The look is typical ILM. In other words it looks incredible. I’ve never seen another animated film that even remotely approaches it visually. Every detail is just a bit better than anything done before. What’s more noteworthy is that there’s no 3D version out there and it’s clear that one isn’t needed. It just wouldn’t add anything to the wow-factor.
Unfortunately that’s where the high bar ends and, sadly, in typical fashion for a studio known for it’s visual effects.
The story couldn’t possibly be more bland. It’s starts off decently but falls off very quickly. It also feels like someone took every western created, shook them up in a jar, and poured out every stereotype element to weave this tale. We know all the plot lines long before they resolve. There’s the misunderstood hero; voiced by Johnny Depp, the demure love interest, the bright but precocious child, the current bad element that is run off to make way for the really bad outlaw, the evil town politician and much more. The problem is that none of it feels well-connected here.
It’s a bit odd to say but the main characters also lack any chemistry what-so-ever. You never get a sense that they belong together and don’t really care if they ever do get on.
There’s also a musical quartet of owls that feel like they were created to borrow directly from Madagascar‘s excellent penguins. However, after their second appearance it’s all the same stale joke that wasn’t really all that funny to begin with.
Finally, a few key plot elements are a bit too confusing. You’re not quite sure what the evil politician is up to as his story resolves a bit too quickly and coldly.

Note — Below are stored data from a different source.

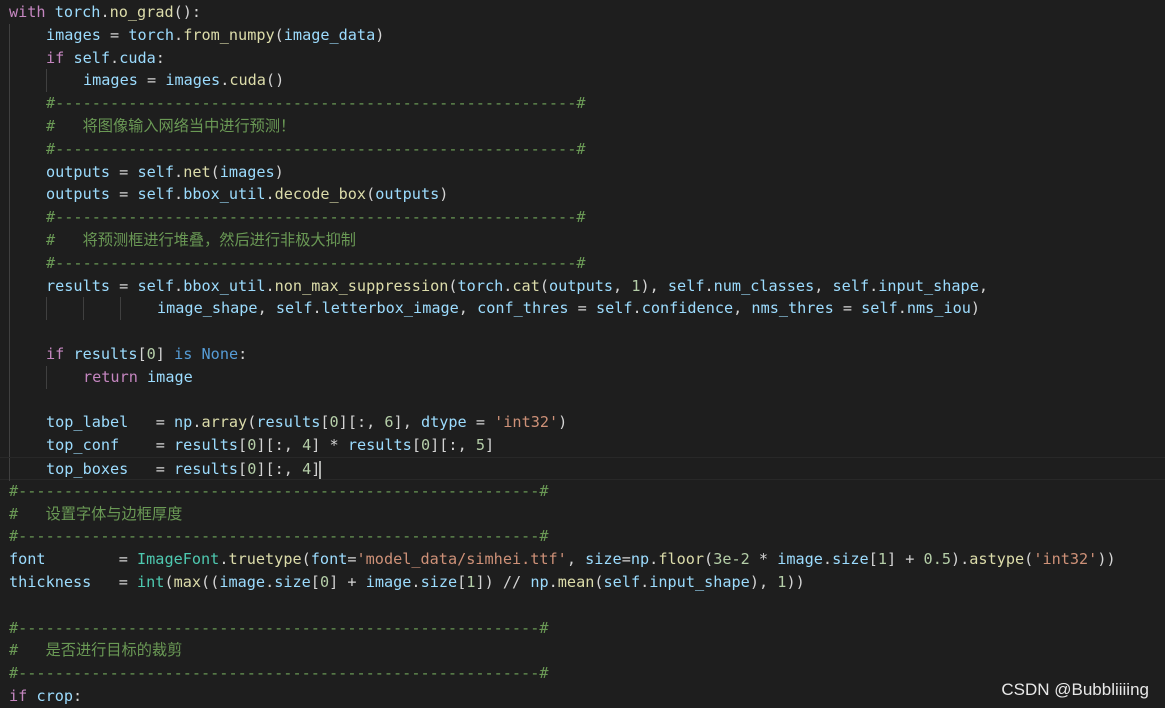 The image size is (1165, 708). Describe the element at coordinates (480, 446) in the screenshot. I see `code-token: 5` at that location.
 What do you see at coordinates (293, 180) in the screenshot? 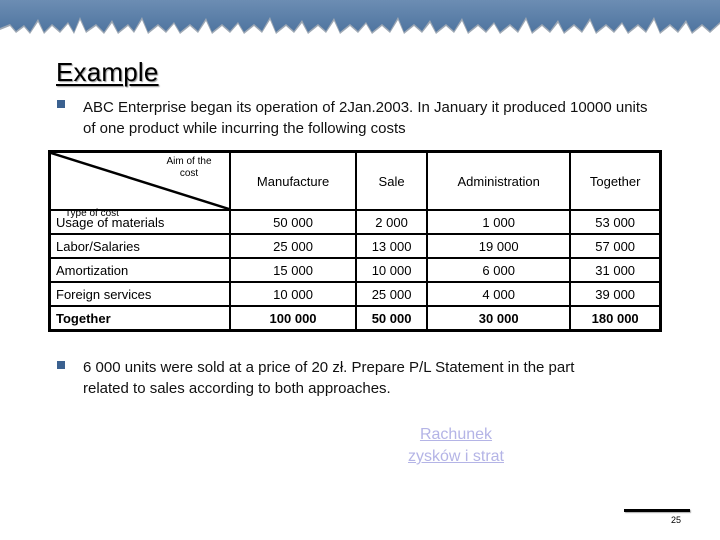
I see `column-header: Manufacture` at bounding box center [293, 180].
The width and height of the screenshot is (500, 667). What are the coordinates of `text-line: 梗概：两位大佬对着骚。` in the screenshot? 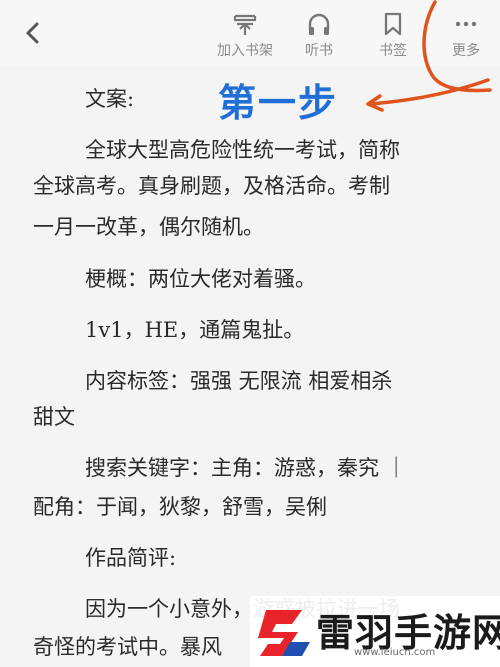 It's located at (200, 279).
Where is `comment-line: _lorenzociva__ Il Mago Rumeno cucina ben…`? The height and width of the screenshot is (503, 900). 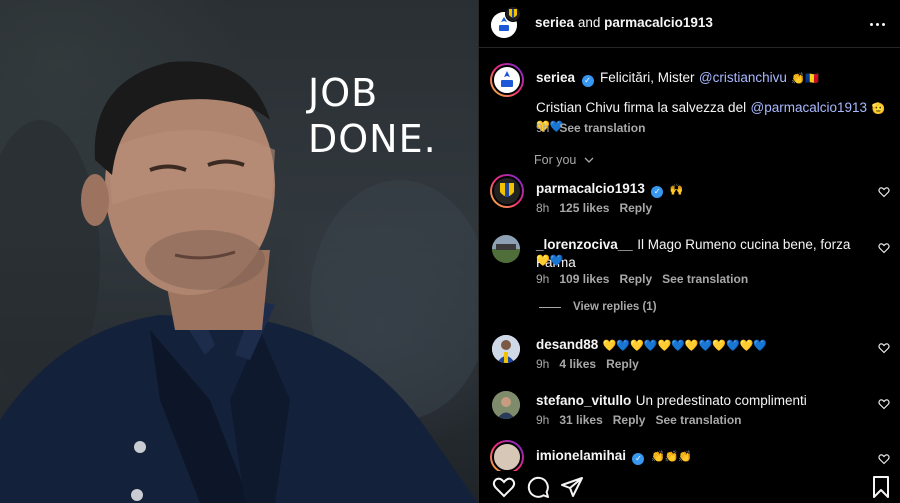
comment-line: _lorenzociva__ Il Mago Rumeno cucina ben… is located at coordinates (706, 254).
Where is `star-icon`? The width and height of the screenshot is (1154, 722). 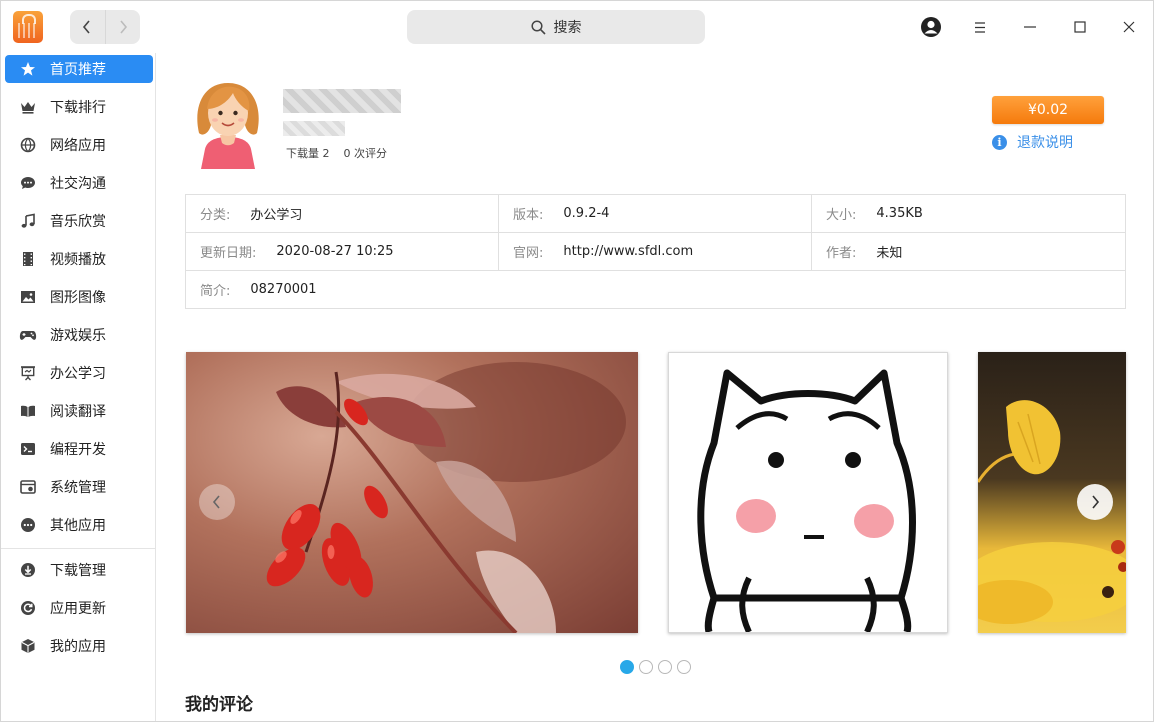
star-icon is located at coordinates (28, 69).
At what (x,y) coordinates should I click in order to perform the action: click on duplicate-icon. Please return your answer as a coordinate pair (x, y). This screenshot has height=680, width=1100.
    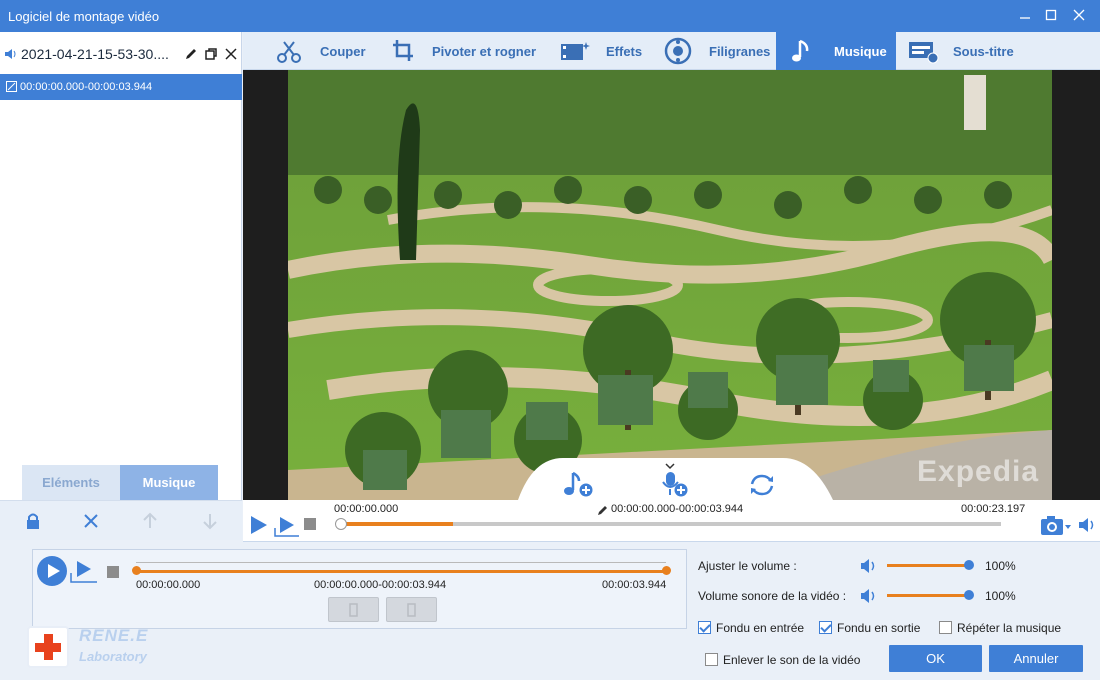
    Looking at the image, I should click on (211, 54).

In the end we’re left with a visually stunning film that provides virtually nothing else. It gives the impression of exactly what you’d expect from a first effort from a visual company—a wonderful bunch of eye-candy without any depth. I’ve read several great reviews suggesting it’s a very smart film that plays well to a more discerning audience. I guess I’m just stupid as its allure was completely lost on me and everyone else in the theater based on their reactions afterwards.